_HOW TO COMPLETE THIS TASK_
An exact copy of the entries is needed, with every line included.

[Records contained in a dataset]
⟨

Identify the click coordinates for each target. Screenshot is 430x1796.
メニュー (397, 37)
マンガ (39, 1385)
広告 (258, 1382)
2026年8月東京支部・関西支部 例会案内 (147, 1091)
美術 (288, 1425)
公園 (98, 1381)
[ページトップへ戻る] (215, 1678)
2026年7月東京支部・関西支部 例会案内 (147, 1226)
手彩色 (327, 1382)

⟩

_RESULT_
Identify the click coordinates for each target. Screenshot is 430x1796.
メニュー (397, 37)
マンガ (39, 1385)
広告 (258, 1382)
2026年8月東京支部・関西支部 例会案内 (147, 1091)
美術 (288, 1425)
公園 (98, 1381)
[ページトップへ戻る] (215, 1678)
2026年7月東京支部・関西支部 例会案内 (147, 1226)
手彩色 (327, 1382)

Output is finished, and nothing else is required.